Count the lines in the records below that contain the word "Click". Reply with the number only.

*** Entries provided

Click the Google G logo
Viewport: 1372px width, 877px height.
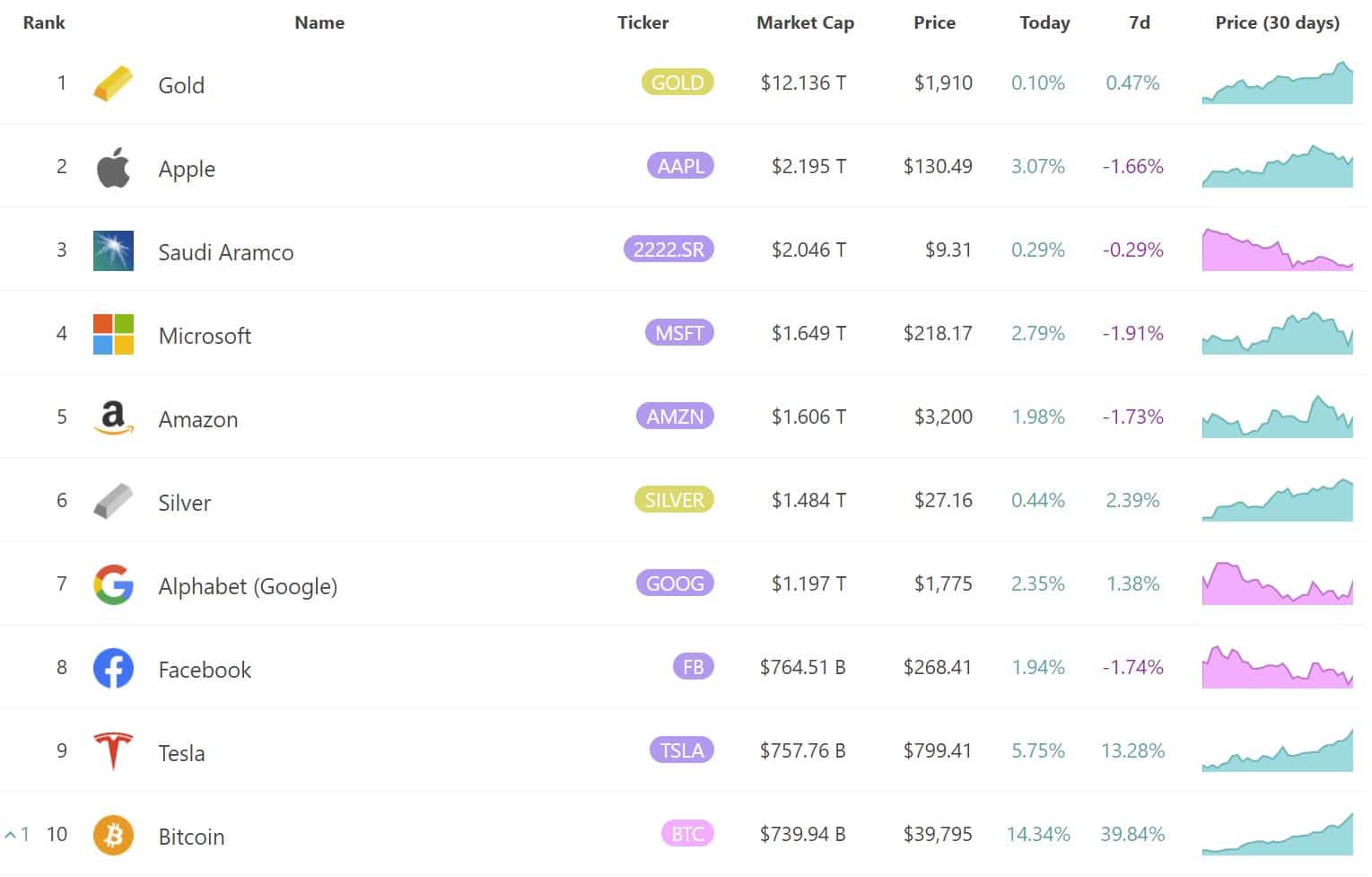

******
*** Entries provided

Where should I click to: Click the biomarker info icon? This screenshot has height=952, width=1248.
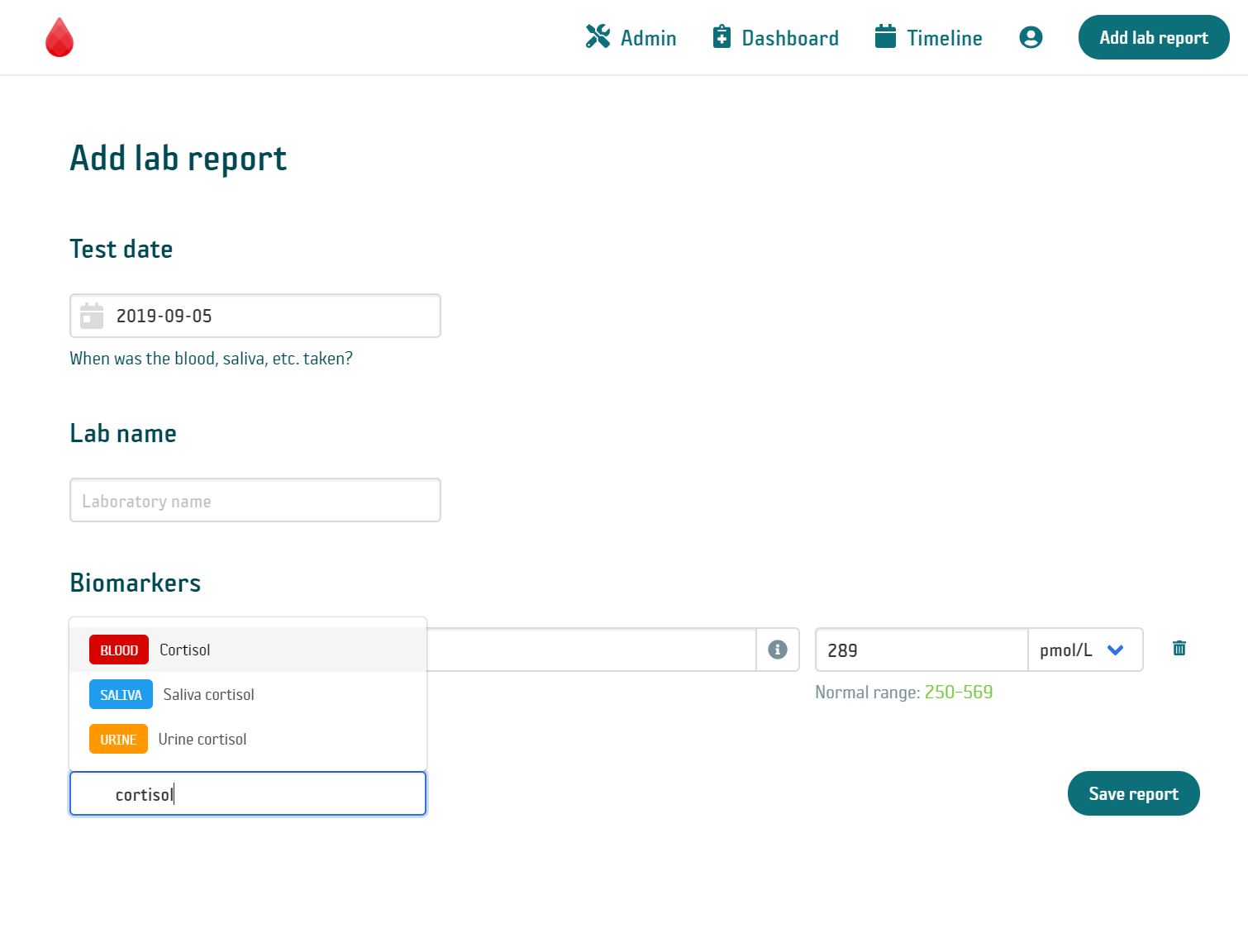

******
*** Entries provided

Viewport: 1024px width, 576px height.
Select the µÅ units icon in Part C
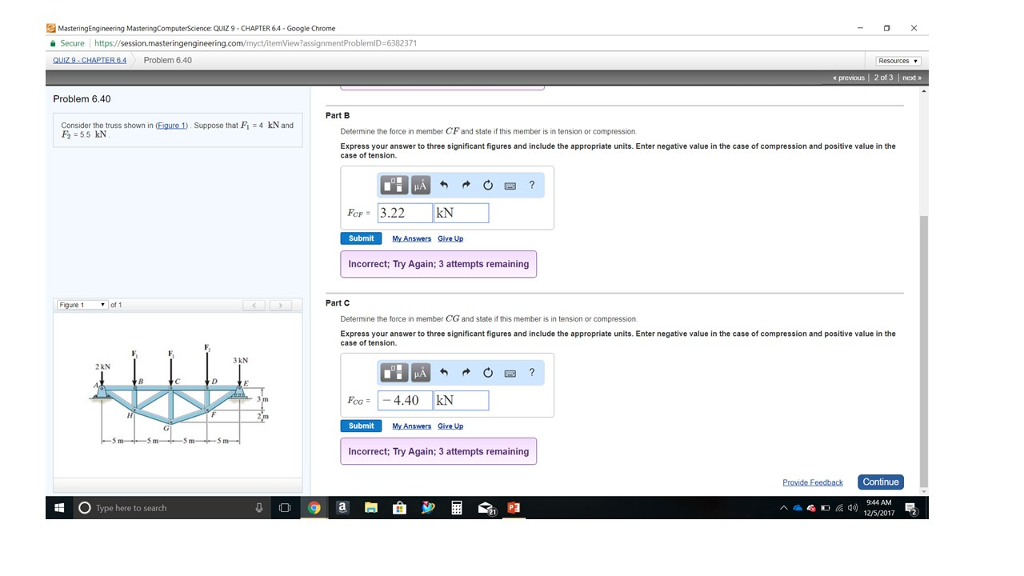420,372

******

Solved exercise
2